• _SUPPLIED DATA_
*** Block opens ***
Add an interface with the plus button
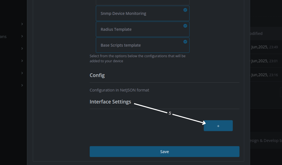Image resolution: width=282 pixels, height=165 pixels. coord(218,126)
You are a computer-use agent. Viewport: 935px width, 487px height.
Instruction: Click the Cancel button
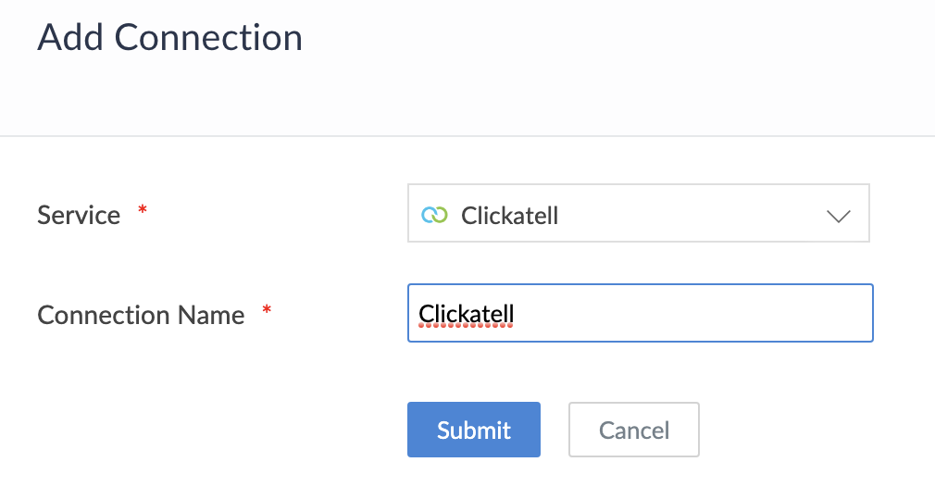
*** Block closes ***
*** Block opens ***
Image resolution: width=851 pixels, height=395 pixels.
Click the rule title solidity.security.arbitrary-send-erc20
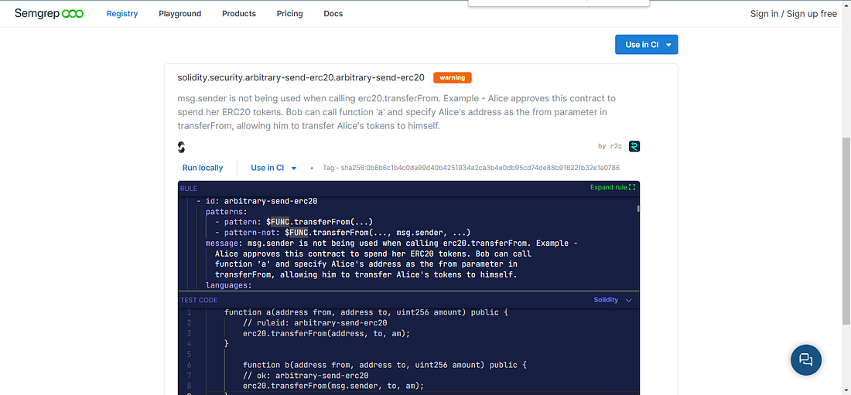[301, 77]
*** Block closes ***
• _EXERCISE DETAILS_
Your answer must be the exact lines from the records above, from the one containing "Add an interface with the plus button" through the one containing "Instruction: Click the Cancel button", both included, with every picture left out.

• _REPLY TO THE EXERCISE_
Add an interface with the plus button
Image resolution: width=282 pixels, height=165 pixels. coord(218,126)
You are a computer-use agent. Viewport: 935px width, 487px height.
Instruction: Click the Cancel button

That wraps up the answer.